The art of Terezin, though, has survived. What these doomed prisoners brought with them to Terezin wasn’t mainly what they could carry in a suitcase, but what they carried inside — the unquenchable urge to give voice to their experience in music, art, and drama.
This semester, Terezin has been the focus of a campuswide series of projects culminating in this week’s performance of "Voices of Terezin: An Artistic Tribute in Two Parts." Cosponsored by the Embassy of the Czech Republic, it features the AU Chamber Singers’ performance of Songs of Children, a musical adaptation of poems written by Terezin children, followed by the U.S. premiere of Smoke of Home, a play that incorporates a long-lost drama written by Terezin prisoners.
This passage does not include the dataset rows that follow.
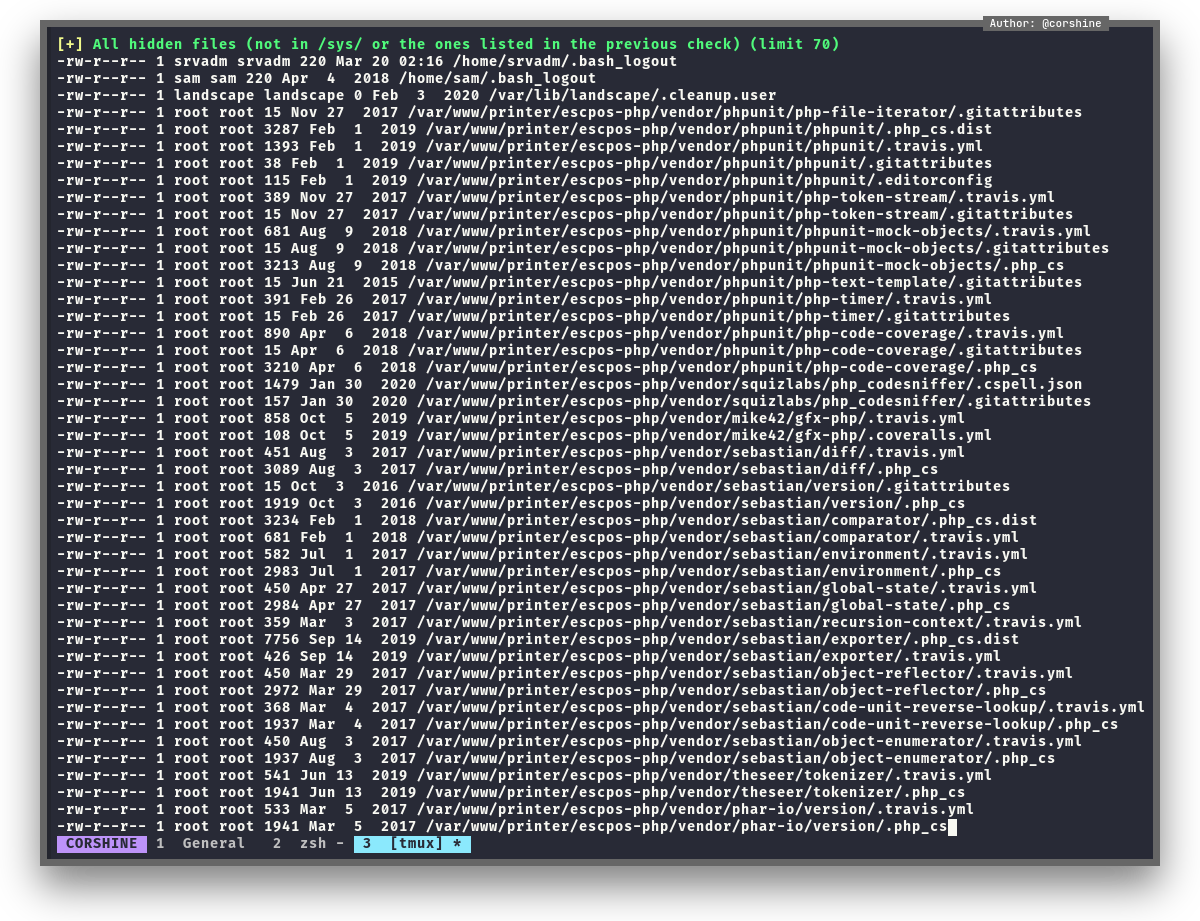Click the terminal cursor block at output end
Image resolution: width=1200 pixels, height=921 pixels.
point(952,827)
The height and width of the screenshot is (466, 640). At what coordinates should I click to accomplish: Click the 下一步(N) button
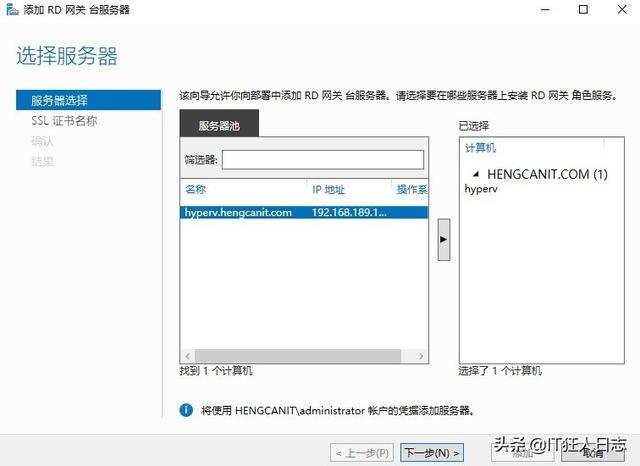[x=431, y=453]
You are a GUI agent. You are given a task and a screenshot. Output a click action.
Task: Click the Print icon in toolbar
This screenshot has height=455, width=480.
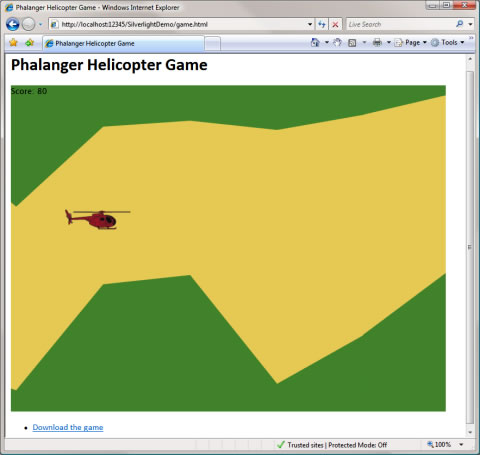pos(377,42)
The Terezin project took shape during director Gail Humphries Mardirosian’s Fulbright year in Prague as a Fulbright Senior Scholar, where she directed the play in Prague and in the Terezin camp, now a museum. It has expanded this year into a series of interconnected, cross-disciplinary lectures, classes, and projects that also reached beyond campus into the classrooms of Wilson Senior High School, where students learned about Terezin in a moving, hands-on workshop led by AU students.
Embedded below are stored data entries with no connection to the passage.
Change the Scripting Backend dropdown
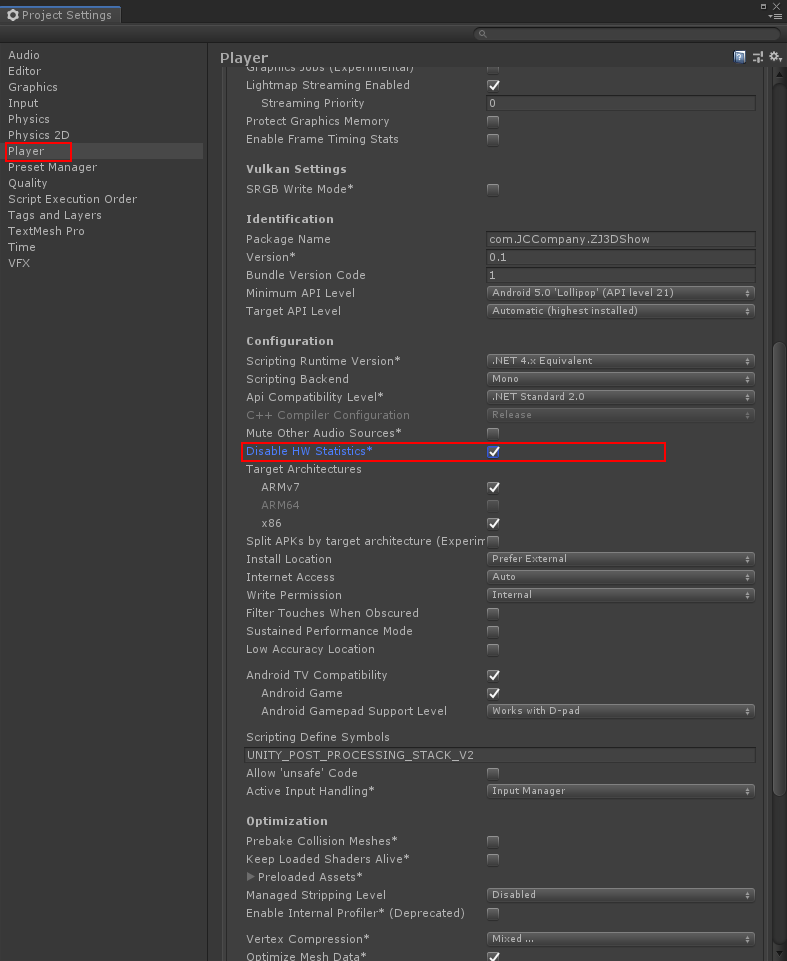 (620, 379)
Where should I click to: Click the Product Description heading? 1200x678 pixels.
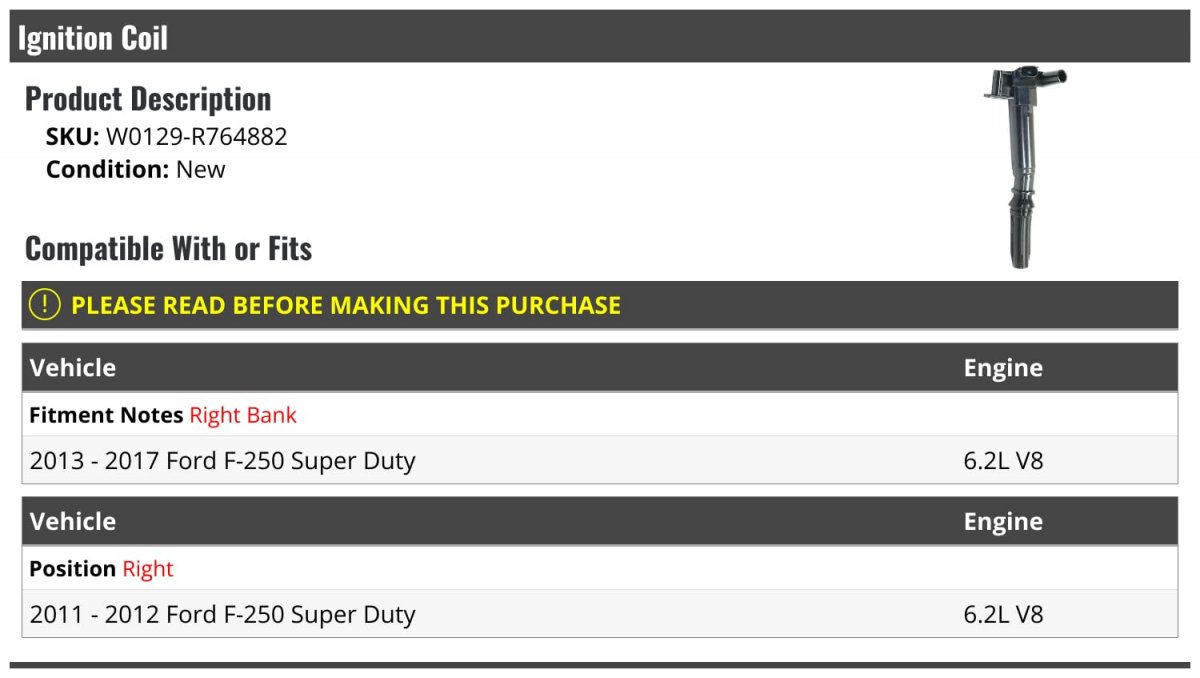pos(148,99)
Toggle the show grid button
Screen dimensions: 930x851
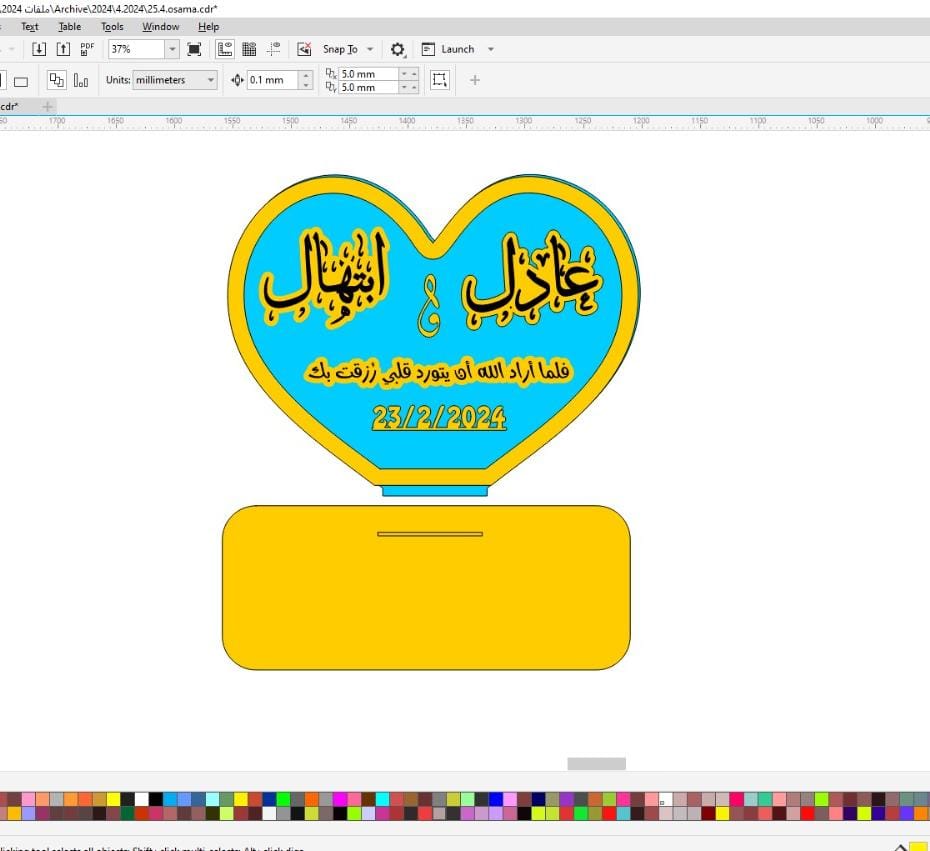(249, 49)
The suitcases became a focal point of the workshop as the high-school students were asked to make decisions about what they would put in their single small suitcase. Diaries? Family mementos? Jewelry that could be exchanged for cash or food? Books that reminded them of the things they cared about?
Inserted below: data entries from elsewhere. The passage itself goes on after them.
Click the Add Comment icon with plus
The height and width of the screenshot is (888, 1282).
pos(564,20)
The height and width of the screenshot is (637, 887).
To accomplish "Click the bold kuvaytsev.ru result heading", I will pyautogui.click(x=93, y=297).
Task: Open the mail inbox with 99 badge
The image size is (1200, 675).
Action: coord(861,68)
Most students chose items that would express their identities. Yet in the end, they learned, the guards took the jewelry and the books, leaving little for the prisoners to remember their former lives. It was the ineffable — knowledge, values, creativity — that sustained them and allowed something of their experience to be passed on to the future.
“What are the things that are not tangible,” they were asked, “but that you would like to own? The students — who began the workshop in a giggly, self-conscious mood but by now were quiet and deeply absorbed — came up with their own list: Pride. Hope. Respect. Courage. Knowledge.
The workshop was created by arts management graduate student Inge Sieminski.
The high-school participants, all of whom are taking history teacher Jon Shea’s class on World War II for speakers of English as a second language, came into it knowing nothing about Terezin and ended up moved and changed, they said.
“You really had to think about it and imagine what it was like,” said Natalia Alba.
“It’s like we feel how the people leaving felt inside,” said Maria Cartallenos. “If I was there, I would have been confused, sad, very angry.”
“I liked the way they acted how they felt,” said Ivan Gonzalez of the AU students who led the groups. The Wilson students will attend a performance of Voices of Terezin this week.
The show will be presented March 19–21 in the Katzen Arts Center’s Abramson Family Recital Hall.